The problem → Pictures are to be left out, and only the lines below starting at the one with "Given: Click the ET app icon in taskbar" and ending at the one with "Task: Click the sales phone 4007729886-2169" are to be reproduced, each exactly, both ends included.

Data for this exercise →
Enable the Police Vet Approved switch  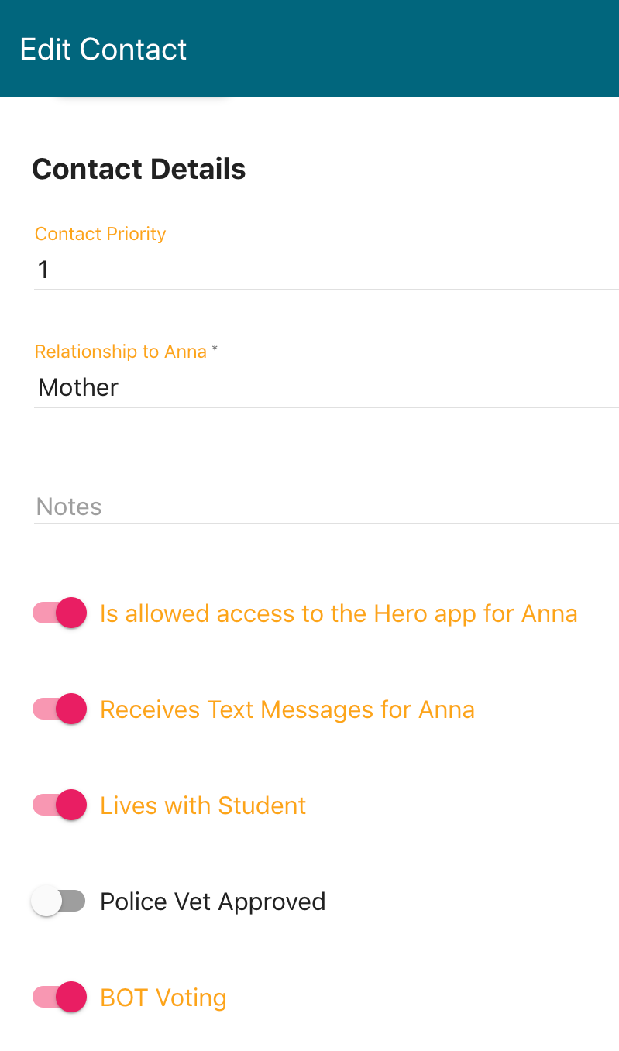[x=58, y=902]
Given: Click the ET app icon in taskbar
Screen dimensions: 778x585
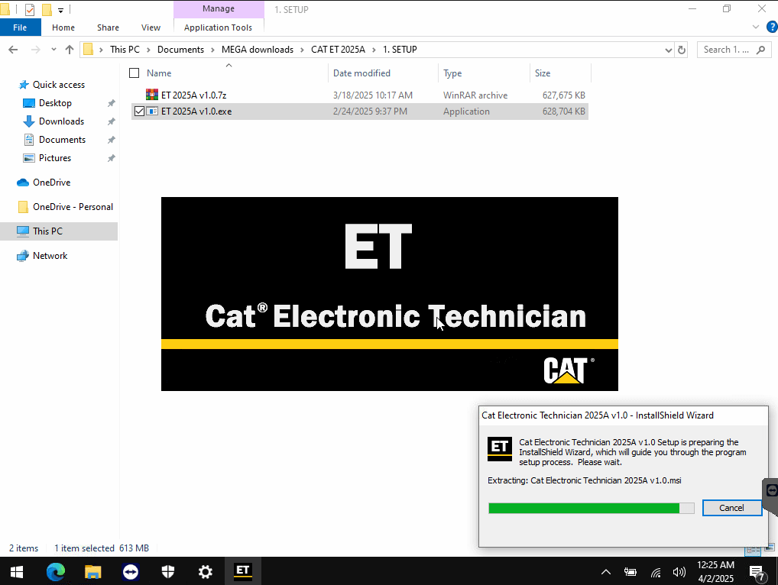Looking at the screenshot, I should point(242,571).
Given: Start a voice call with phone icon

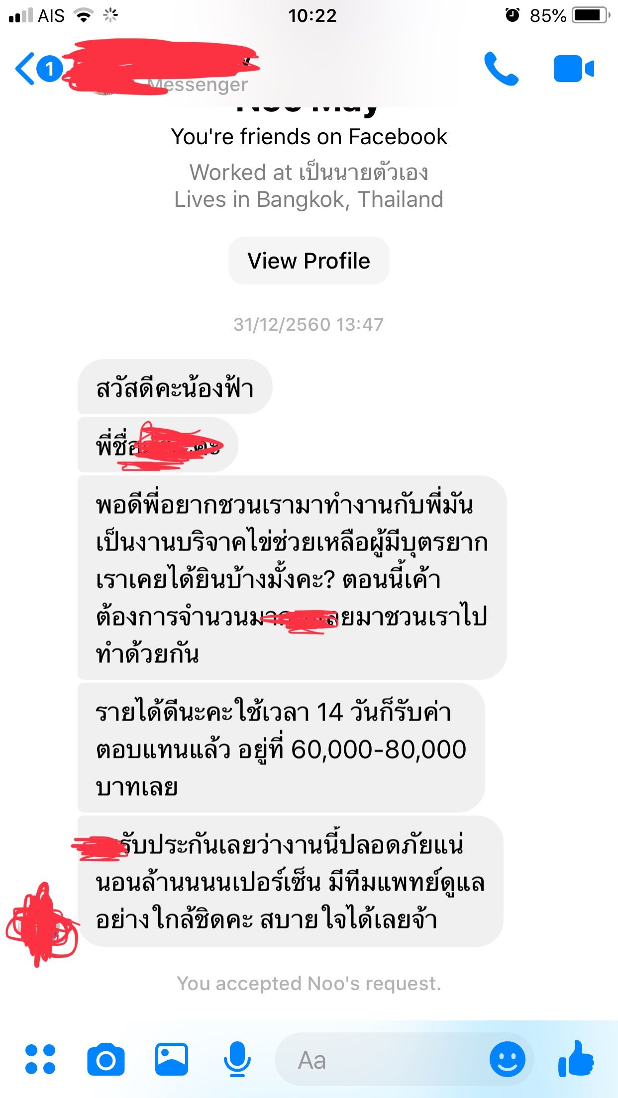Looking at the screenshot, I should (x=501, y=69).
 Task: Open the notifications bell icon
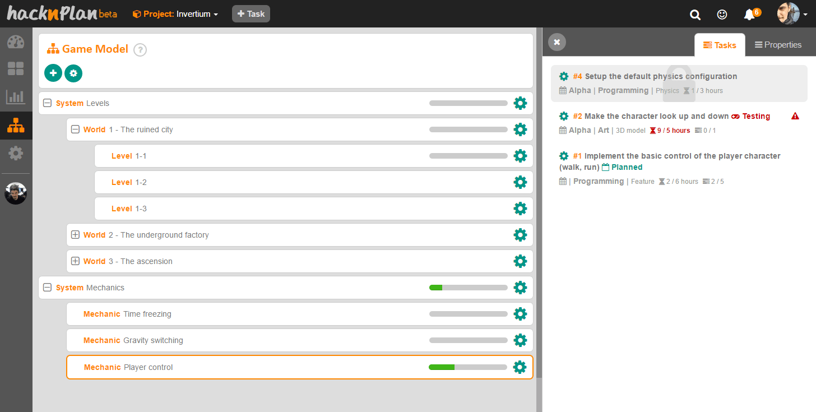pyautogui.click(x=749, y=15)
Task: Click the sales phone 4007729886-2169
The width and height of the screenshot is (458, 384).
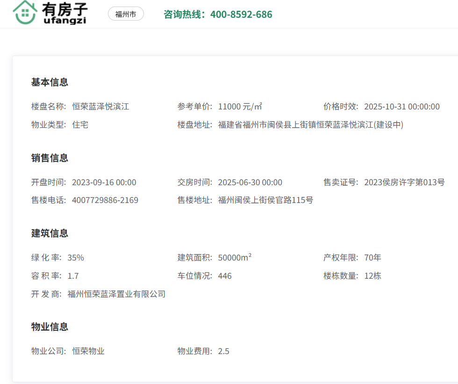Action: coord(105,200)
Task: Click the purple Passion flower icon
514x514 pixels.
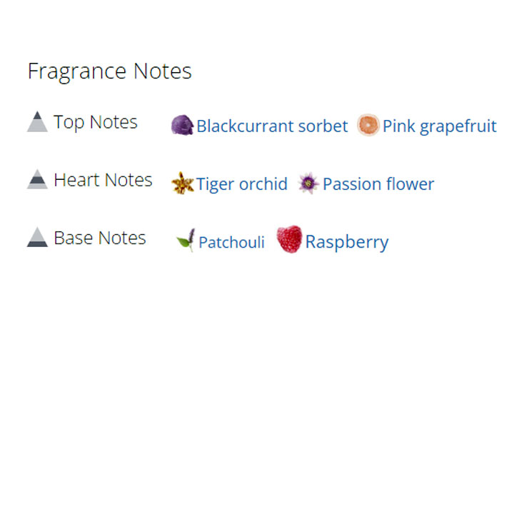Action: pos(308,183)
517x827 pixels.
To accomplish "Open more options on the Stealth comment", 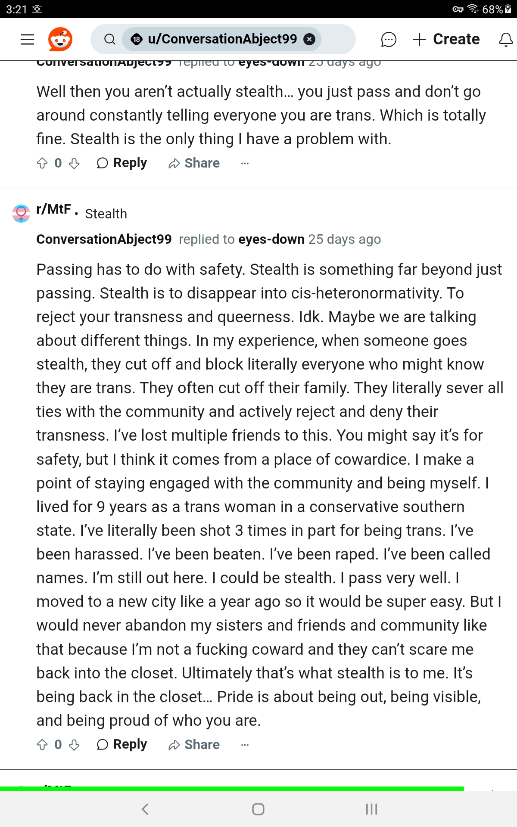I will [x=245, y=745].
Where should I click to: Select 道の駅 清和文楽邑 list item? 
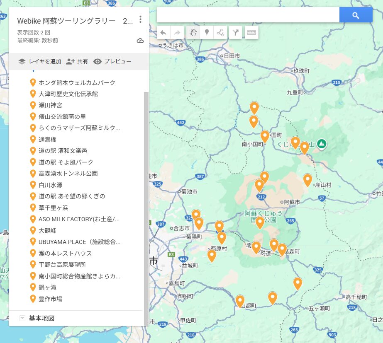tap(63, 151)
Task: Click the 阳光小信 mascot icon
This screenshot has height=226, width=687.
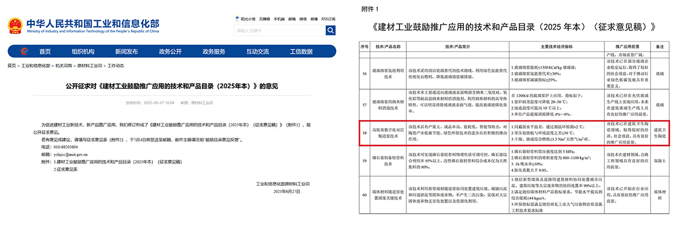Action: 237,19
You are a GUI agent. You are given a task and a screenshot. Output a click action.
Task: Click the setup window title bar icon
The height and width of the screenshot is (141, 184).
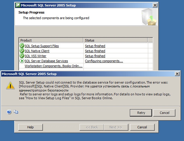18,5
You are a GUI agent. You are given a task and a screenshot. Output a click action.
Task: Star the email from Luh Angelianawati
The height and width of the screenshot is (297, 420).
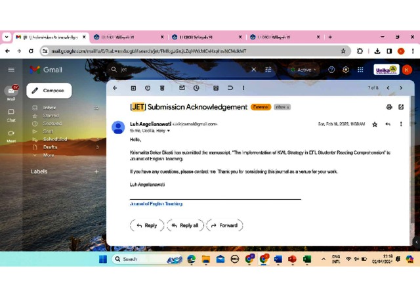pyautogui.click(x=375, y=124)
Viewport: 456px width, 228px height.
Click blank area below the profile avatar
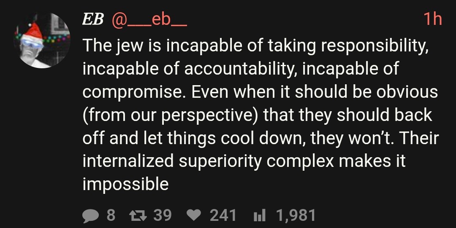pos(44,126)
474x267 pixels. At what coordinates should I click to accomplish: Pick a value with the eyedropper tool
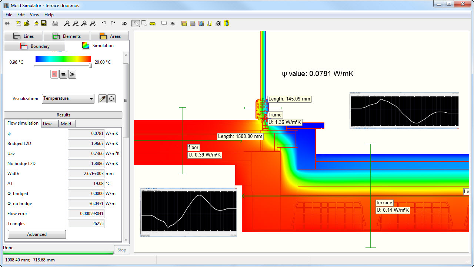pyautogui.click(x=103, y=99)
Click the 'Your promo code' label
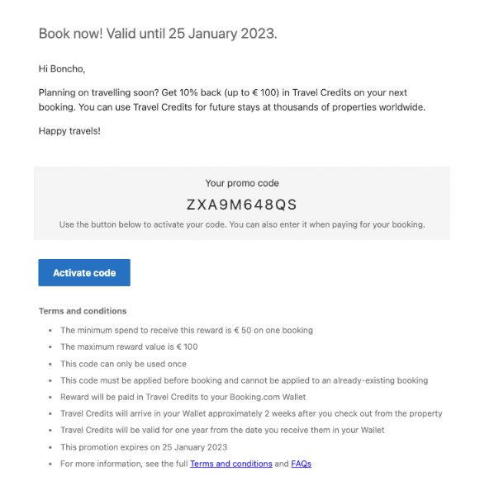 242,183
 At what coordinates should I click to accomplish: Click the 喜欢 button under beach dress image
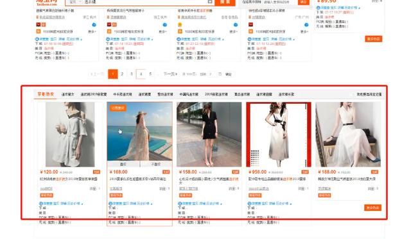[123, 164]

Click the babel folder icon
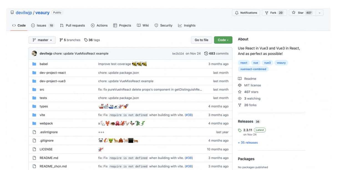[34, 64]
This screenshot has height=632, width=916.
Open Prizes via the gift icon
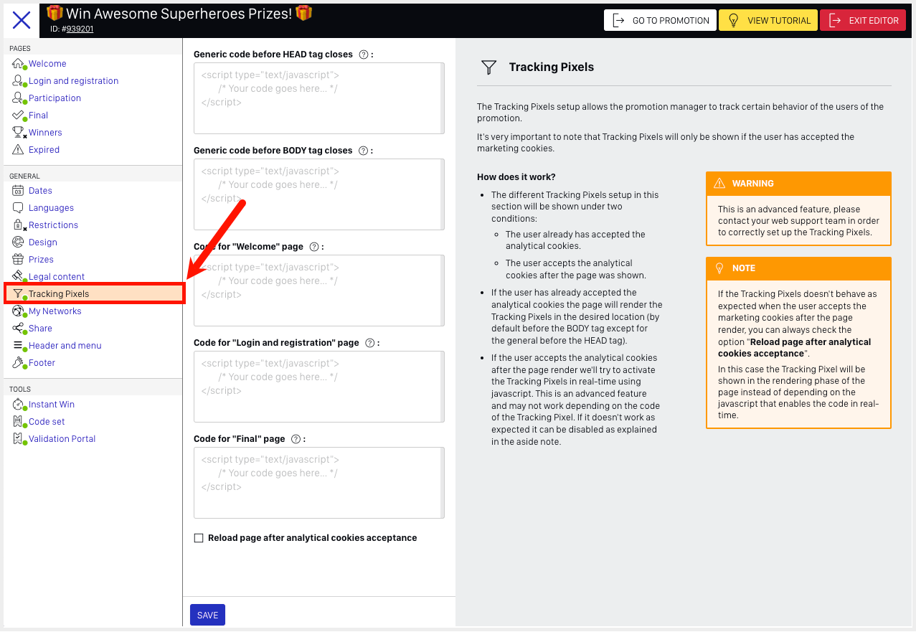[17, 259]
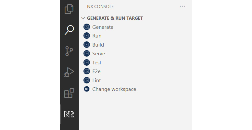Click the Nx icon beside Change workspace
This screenshot has width=252, height=130.
pyautogui.click(x=87, y=89)
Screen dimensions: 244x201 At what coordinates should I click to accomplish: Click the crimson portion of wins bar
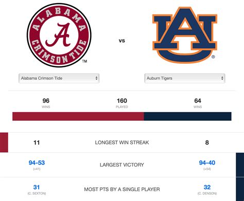78,116
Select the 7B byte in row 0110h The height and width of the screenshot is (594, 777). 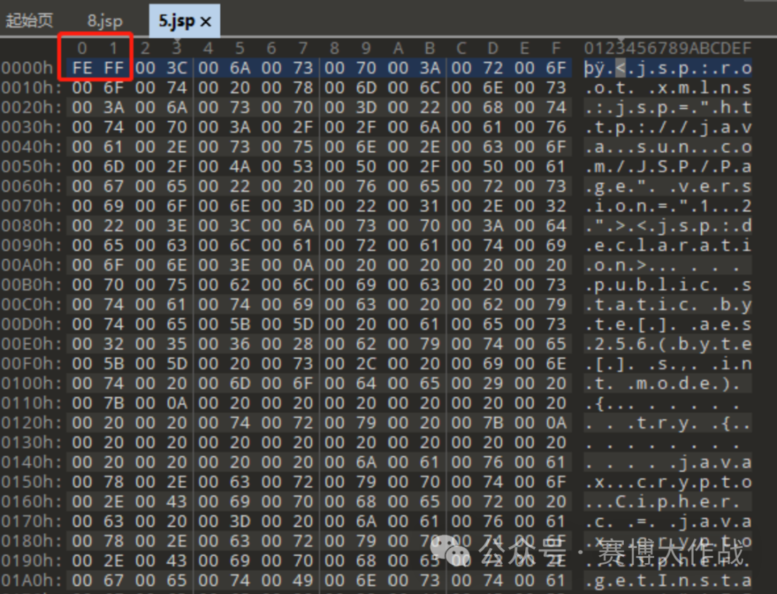114,403
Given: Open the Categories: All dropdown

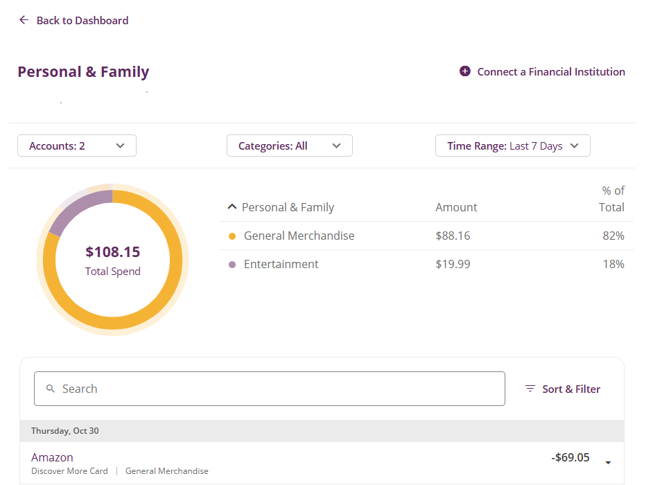Looking at the screenshot, I should 289,146.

Answer →
Given: Click the ET app icon in taskbar
Screen dimensions: 778x585
Looking at the screenshot, I should point(242,571).
Given: Start a voice call with phone icon

Looking at the screenshot, I should (x=501, y=69).
 Task: Open the notifications bell icon
pyautogui.click(x=749, y=15)
Task: Click the sales phone 4007729886-2169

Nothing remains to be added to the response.